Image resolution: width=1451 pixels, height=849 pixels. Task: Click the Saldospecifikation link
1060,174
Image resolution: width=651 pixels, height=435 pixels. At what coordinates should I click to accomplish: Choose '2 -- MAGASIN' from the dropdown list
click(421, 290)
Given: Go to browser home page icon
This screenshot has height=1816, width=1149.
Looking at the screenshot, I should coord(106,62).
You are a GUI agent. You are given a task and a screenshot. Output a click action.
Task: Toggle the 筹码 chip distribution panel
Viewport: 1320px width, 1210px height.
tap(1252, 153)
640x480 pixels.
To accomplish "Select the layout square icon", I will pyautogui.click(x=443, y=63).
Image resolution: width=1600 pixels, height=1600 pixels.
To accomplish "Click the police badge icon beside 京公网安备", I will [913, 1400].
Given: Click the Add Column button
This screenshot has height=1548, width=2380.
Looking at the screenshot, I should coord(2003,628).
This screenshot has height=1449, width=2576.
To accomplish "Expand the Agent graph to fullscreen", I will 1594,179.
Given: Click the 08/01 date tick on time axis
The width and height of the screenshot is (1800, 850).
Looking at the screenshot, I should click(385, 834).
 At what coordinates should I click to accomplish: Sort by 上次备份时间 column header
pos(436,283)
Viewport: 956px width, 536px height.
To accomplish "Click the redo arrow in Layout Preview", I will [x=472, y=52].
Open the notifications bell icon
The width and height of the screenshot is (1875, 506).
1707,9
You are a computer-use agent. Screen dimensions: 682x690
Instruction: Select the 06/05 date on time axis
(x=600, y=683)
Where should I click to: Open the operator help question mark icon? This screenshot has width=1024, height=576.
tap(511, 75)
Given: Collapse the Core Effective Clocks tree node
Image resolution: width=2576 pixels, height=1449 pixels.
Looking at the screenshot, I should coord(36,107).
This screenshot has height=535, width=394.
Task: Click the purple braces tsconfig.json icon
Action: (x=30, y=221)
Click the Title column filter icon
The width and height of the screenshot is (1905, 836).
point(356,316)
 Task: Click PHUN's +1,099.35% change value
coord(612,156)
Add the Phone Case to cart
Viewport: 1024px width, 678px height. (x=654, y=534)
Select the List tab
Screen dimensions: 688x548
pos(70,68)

● **SHORT TASK**: Copy every item above, line for line, without changing a single character.

● **RESPONSE TO THE EXERCISE**:
Image resolution: width=1451 pixels, height=849 pixels. Task: Click the Saldospecifikation link
1060,174
Image resolution: width=651 pixels, height=435 pixels. At what coordinates should I click to accomplish: Choose '2 -- MAGASIN' from the dropdown list
click(421, 290)
Given: Go to browser home page icon
This screenshot has height=1816, width=1149.
Looking at the screenshot, I should coord(106,62).
You are a GUI agent. You are given a task and a screenshot. Output a click action.
Task: Toggle the 筹码 chip distribution panel
Viewport: 1320px width, 1210px height.
tap(1252, 153)
640x480 pixels.
To accomplish "Select the layout square icon", I will pyautogui.click(x=443, y=63).
Image resolution: width=1600 pixels, height=1600 pixels.
To accomplish "Click the police badge icon beside 京公网安备", I will [913, 1400].
Given: Click the Add Column button
This screenshot has height=1548, width=2380.
Looking at the screenshot, I should coord(2003,628).
This screenshot has height=1449, width=2576.
To accomplish "Expand the Agent graph to fullscreen", I will 1594,179.
Given: Click the 08/01 date tick on time axis
The width and height of the screenshot is (1800, 850).
Looking at the screenshot, I should click(385, 834).
 At what coordinates should I click to accomplish: Sort by 上次备份时间 column header
pos(436,283)
Viewport: 956px width, 536px height.
To accomplish "Click the redo arrow in Layout Preview", I will [x=472, y=52].
Open the notifications bell icon
The width and height of the screenshot is (1875, 506).
1707,9
You are a computer-use agent. Screen dimensions: 682x690
Instruction: Select the 06/05 date on time axis
(x=600, y=683)
Where should I click to: Open the operator help question mark icon? This screenshot has width=1024, height=576.
tap(511, 75)
Given: Collapse the Core Effective Clocks tree node
Image resolution: width=2576 pixels, height=1449 pixels.
Looking at the screenshot, I should coord(36,107).
This screenshot has height=535, width=394.
Task: Click the purple braces tsconfig.json icon
Action: (x=30, y=221)
Click the Title column filter icon
The width and height of the screenshot is (1905, 836).
point(356,316)
 Task: Click PHUN's +1,099.35% change value
coord(612,156)
Add the Phone Case to cart
Viewport: 1024px width, 678px height. (x=654, y=534)
Select the List tab
Screen dimensions: 688x548
pos(70,68)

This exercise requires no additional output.